Segment Start: The data

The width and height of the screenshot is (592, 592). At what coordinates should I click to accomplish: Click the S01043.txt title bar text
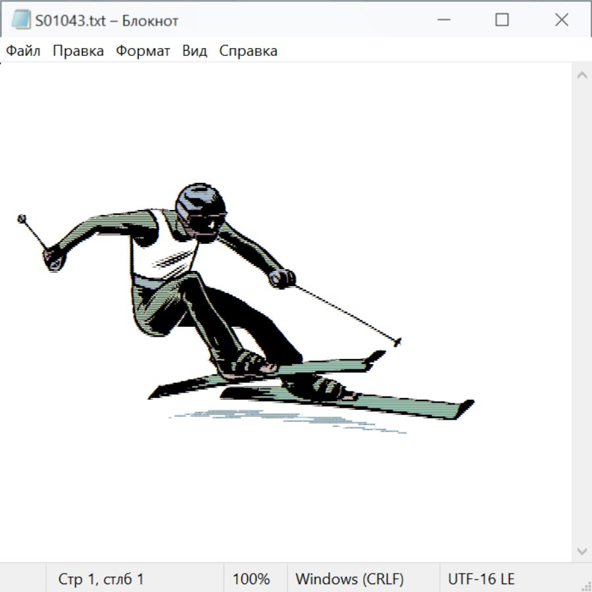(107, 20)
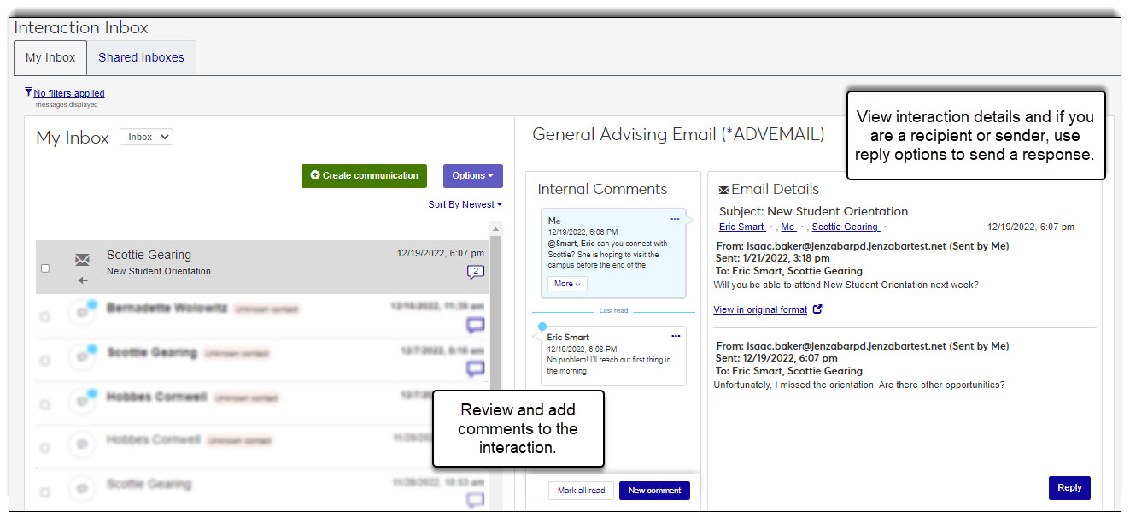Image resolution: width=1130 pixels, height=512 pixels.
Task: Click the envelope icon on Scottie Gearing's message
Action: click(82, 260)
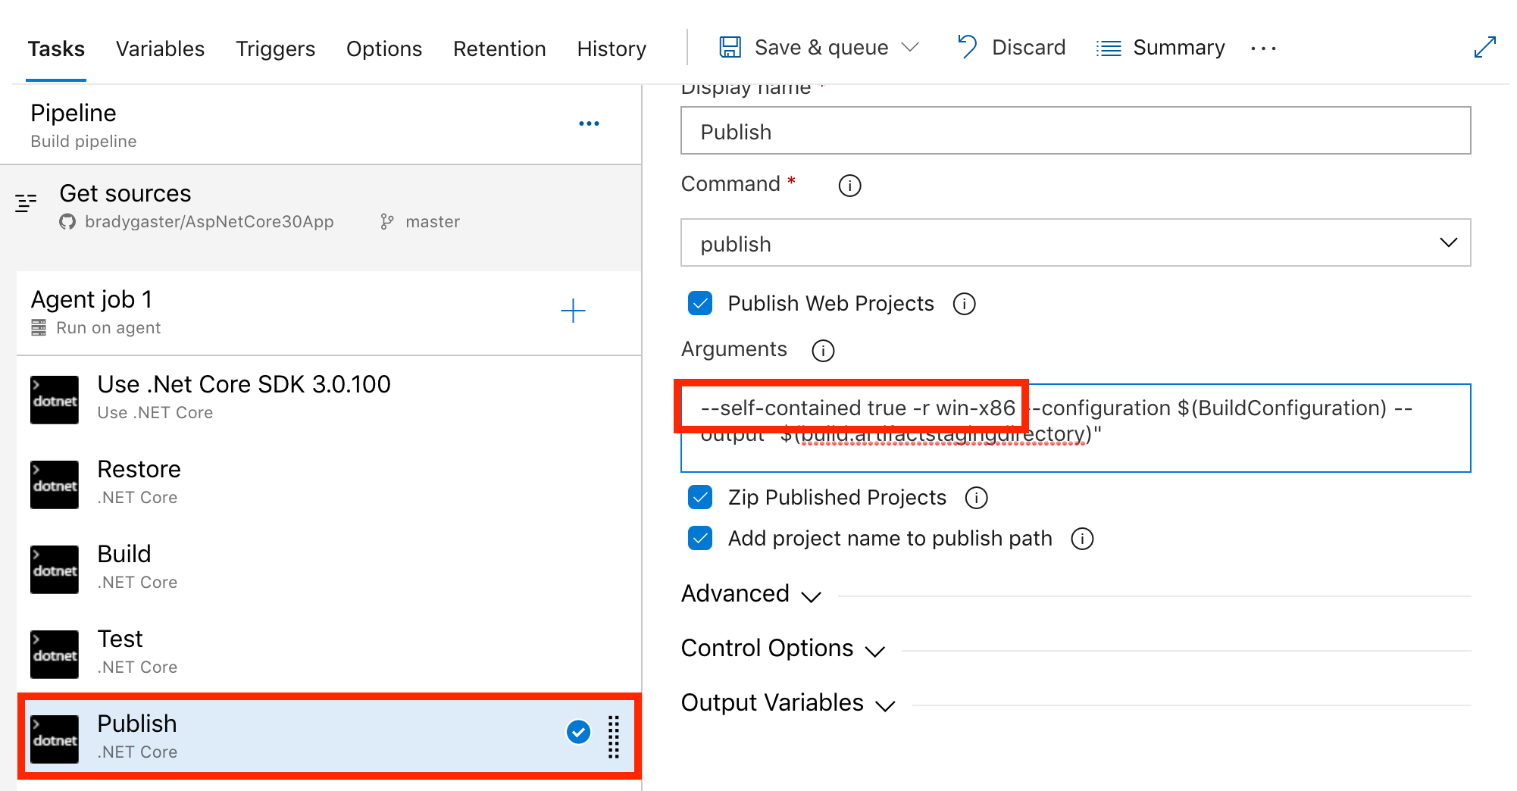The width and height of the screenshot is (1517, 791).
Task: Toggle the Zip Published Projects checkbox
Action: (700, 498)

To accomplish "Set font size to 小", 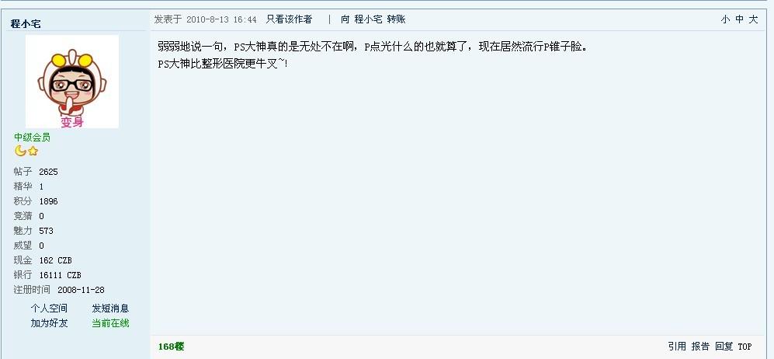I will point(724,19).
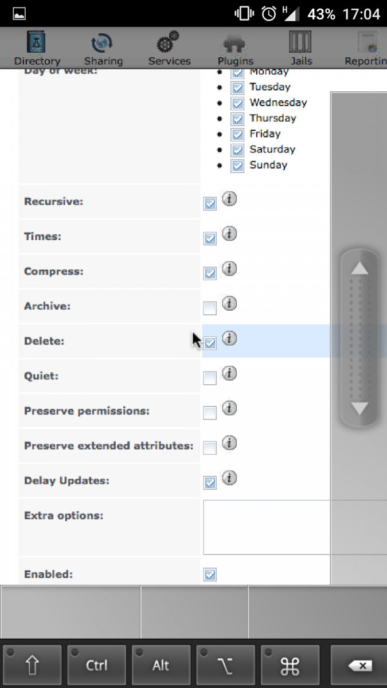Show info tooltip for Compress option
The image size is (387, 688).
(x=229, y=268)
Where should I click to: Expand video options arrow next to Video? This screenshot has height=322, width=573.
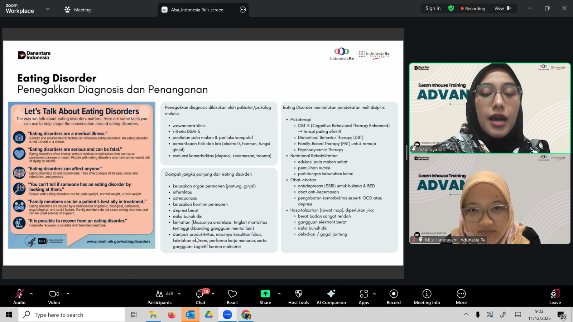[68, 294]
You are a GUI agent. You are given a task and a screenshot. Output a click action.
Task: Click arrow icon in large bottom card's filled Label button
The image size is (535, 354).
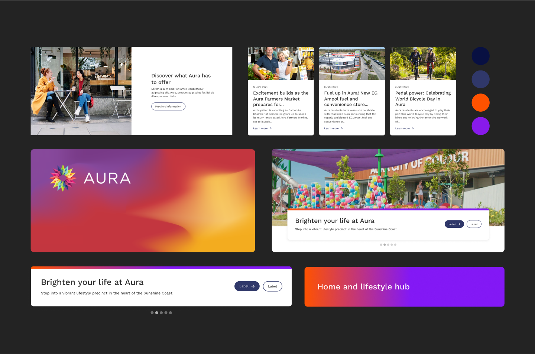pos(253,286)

Segment End: The data
Segment Start: The data

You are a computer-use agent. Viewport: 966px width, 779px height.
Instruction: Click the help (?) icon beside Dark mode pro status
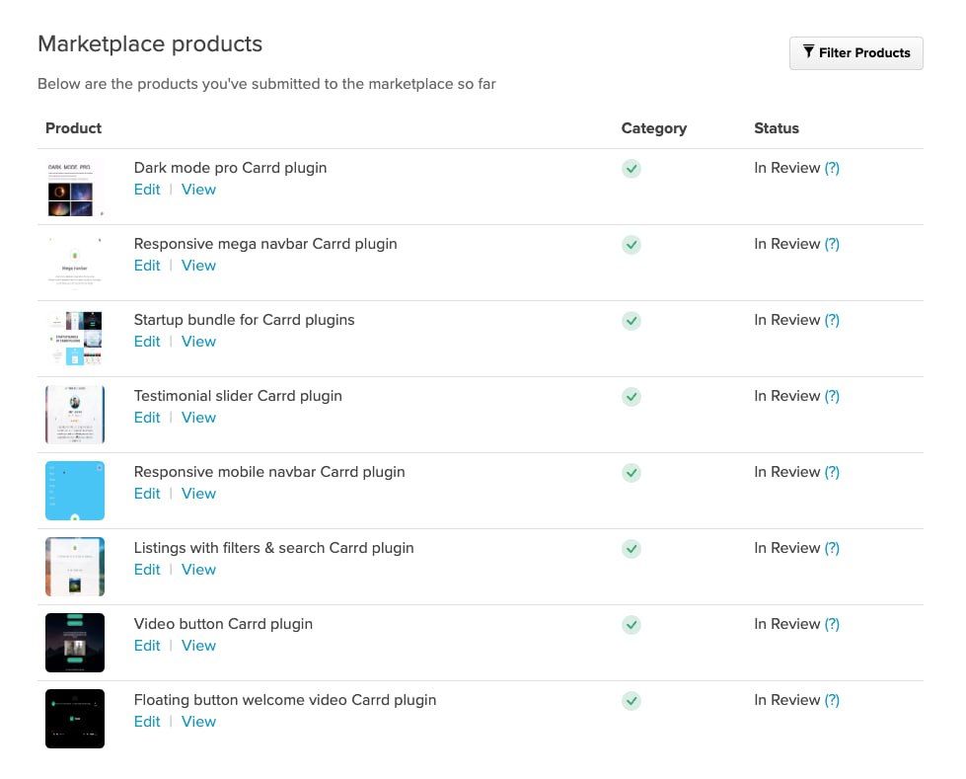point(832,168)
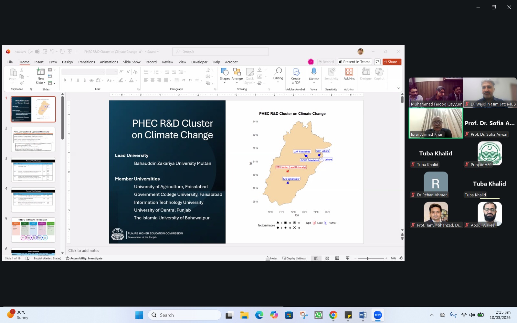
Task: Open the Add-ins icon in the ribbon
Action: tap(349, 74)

Segment End: The data
Segment Start: The data

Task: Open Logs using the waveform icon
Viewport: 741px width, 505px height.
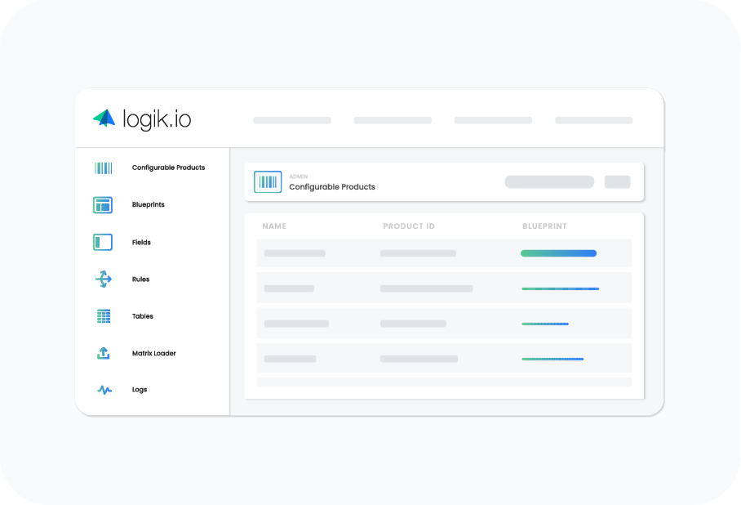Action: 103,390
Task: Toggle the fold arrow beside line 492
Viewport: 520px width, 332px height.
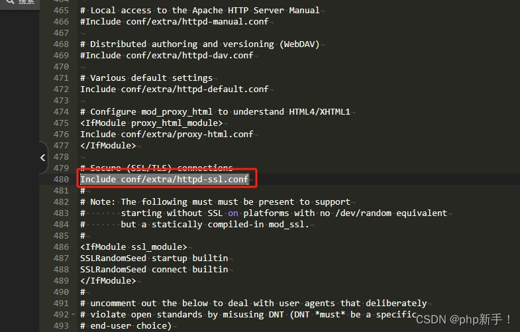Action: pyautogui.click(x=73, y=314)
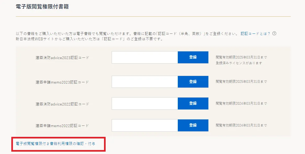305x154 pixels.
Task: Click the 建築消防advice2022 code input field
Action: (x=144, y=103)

Segment End: The data

Assignment. Which lines above include the word "agent"? Pick them out and copy them.

Your response.
You are a GUI agent. You are given a task and a screenshot. Output a click action.
You are a computer-use agent. Viewport: 966px width, 779px height.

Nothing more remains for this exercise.